Women’s Storied Lives

The Miracle Seekers: An Anthology of Infertility, 1987

Mary M. Mason
Unknown, 1946-

The Miracle Seekers: An Anthology of Infertility, 1987

Rare Books and Manuscripts Library
PS3563.A7599 M5 1987

Motherhood Denied.

Pregnancy and childbirth have long been seen as rites of passage for women. In some eras, their ability to bear healthy children has been used as a measure of their worth, proof that they are fulfilling their purpose. Today, with greater options for women outside of marriage and the accepted use of birth control, whether a woman has children is largely seen as a matter of choice.
But what about women who desperately wish to be mothers yet cannot conceive? This seldom spoken of side of reproduction is a devastating reality for many women - and men - and has been from the beginning of time. The inability to conceive one’s own child is harsh in its own right, but it is often compounded with societal shame, even in today’s more liberal worldview.

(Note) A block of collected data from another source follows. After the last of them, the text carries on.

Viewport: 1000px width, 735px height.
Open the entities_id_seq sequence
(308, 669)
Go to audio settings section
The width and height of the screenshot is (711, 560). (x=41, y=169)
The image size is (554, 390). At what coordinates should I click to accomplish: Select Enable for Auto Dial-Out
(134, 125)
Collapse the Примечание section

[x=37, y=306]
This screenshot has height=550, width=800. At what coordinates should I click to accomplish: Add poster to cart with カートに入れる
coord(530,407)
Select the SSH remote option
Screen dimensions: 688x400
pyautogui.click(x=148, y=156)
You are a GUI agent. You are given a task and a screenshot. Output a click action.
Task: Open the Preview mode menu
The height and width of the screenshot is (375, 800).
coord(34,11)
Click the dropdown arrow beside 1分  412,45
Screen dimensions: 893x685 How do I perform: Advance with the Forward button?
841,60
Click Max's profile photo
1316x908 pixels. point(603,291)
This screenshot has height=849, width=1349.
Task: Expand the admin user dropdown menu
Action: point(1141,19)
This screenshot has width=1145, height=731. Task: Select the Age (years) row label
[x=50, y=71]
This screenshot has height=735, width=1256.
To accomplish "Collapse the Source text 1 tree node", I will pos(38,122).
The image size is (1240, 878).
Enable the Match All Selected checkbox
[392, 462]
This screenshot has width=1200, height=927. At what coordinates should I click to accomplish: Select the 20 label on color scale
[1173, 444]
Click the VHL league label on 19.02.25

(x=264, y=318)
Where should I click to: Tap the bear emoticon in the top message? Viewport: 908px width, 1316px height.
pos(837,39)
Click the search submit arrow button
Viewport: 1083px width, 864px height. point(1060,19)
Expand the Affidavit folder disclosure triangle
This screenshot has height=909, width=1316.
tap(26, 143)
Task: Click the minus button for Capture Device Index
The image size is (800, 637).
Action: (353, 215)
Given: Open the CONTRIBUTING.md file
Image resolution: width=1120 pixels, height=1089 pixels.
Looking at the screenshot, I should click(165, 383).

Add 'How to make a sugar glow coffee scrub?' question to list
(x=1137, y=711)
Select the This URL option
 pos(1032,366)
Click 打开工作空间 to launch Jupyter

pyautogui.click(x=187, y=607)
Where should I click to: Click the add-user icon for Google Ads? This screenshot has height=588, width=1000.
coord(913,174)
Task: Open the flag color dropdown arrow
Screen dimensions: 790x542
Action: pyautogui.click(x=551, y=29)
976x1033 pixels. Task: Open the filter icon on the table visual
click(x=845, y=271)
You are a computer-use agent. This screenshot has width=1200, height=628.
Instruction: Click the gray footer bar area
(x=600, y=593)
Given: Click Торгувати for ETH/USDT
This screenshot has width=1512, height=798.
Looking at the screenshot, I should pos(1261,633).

Mary Mason funnels these frustrations and griefs into an anthology of fictional short stories that convey the very real experiences of countless couples desperate to become parents. She explores the experience from discovery to bargaining to acceptance to alternatives, such as adoption, and the ever-present haunting of infertility. While this volume carries the fairly plain style common to books of its era, the content it addresses cannot, and should not, be left out of any discussion of the experiences of women and pregnancy.